Ambas mejillas del menor comenzaron a tomar un tenue color carmín cuando el pulgar se desvió de la ruta usual para delinear sus labios, los ojos de Lennon estaban fijos en los finos pliegues.
—Si te ruborizas es porque ya no me tienes miedo —el castaño se acercó más a McCartney, podían sentir la respiración del otro—. Me obligaste a tratarte mal, pero no soy un monstruo. Si algo no te gusta, sólo dímelo.
El tacto se sentía bien, el calor hacía sentir al pelinegro feliz y querido. Paul abrió su boca con ligereza para decir algo, pero antes de que lo lograra, John ya había acortado por completo la distancia entre ellos y unido sus labios. Cerró los ojos y se dejó llevar por el magnate, quien parecía tener más experiencia.
Cuando Lennon se apartó de él y se vio en la necesidad de abrir los ojos de nuevo, se sintió afortunado. Porque no había sido emparejado con un viejo feo y gordo ni tampoco con uno que lo obligara a hacer cosas que no deseaba hacer, que eran los rasgos que Maxwell le dijo que caracterizaban a la mayoría de los hombres ricos. El pelinegro había ganado la mismísima lotería: John era joven, apuesto, poseía un buen cuerpo, y, según parecía, un buen corazón.
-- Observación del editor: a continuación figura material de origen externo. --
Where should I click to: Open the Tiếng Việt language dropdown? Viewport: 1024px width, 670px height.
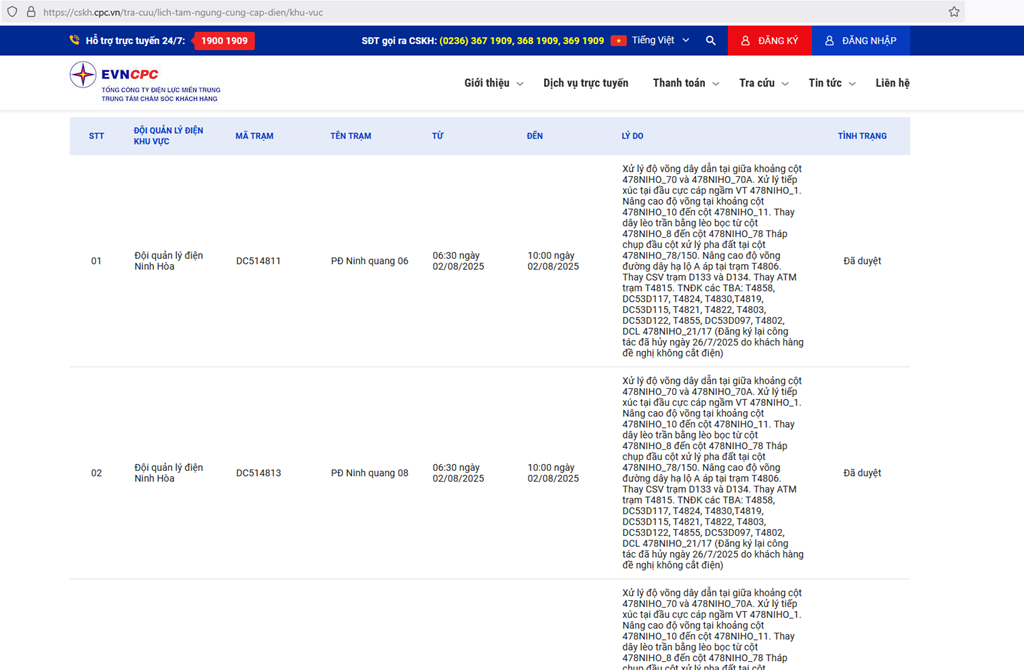coord(659,41)
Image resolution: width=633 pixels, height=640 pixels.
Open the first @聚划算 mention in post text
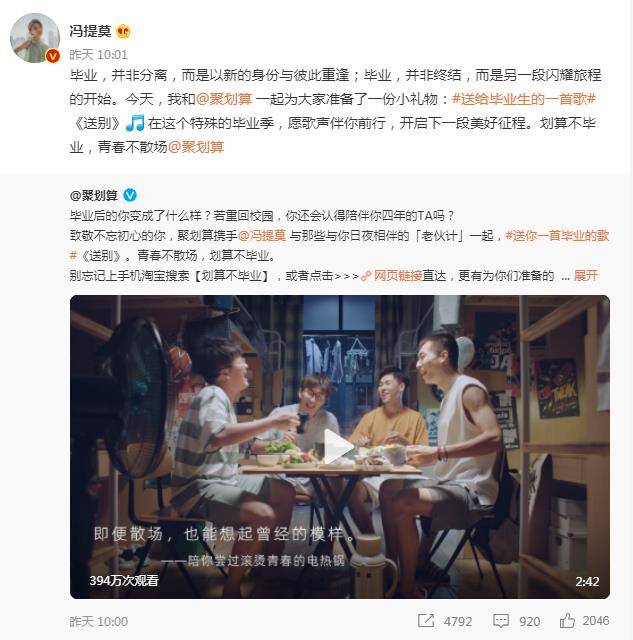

— ¿Cómo te sientes? —preguntó Lennon—. No soy un experto, pero sé que los desmayos no son una buena señal de nada, ¿sabes qué pasó?
—Creo que me desmayé porque tuve un ataque de pánico o algo así —contestó el pelinegro—. No podía respirar, sudaba, mi cuerpo parecía no querer responder y... bueno, pensé que iba a morir. Ya estoy bien, gracias por preocuparte.
John sonrió y asintió.
—Entonces será mejor que te vistas —el magnate miró el costoso Rolex que tenía en su muñeca—. Está claro que no llegaremos a la hora que acostumbro a mi oficina, pero no puedo faltar, ya sabes, por la junta que tendré más tarde.
— ¿Significa que no estoy despedido? —preguntó Paul con una sonrisa tímida en el rostro.
—No soy tan estúpido como para despedir a alguien que besa tan bien —soltó una pequeña risa y se levantó de la cama para ir hasta el cajón donde tenía las corbatas. Sacó una parecida a la que él llevaba ese día para entregársela a Paul—. Date prisa, te espero abajo.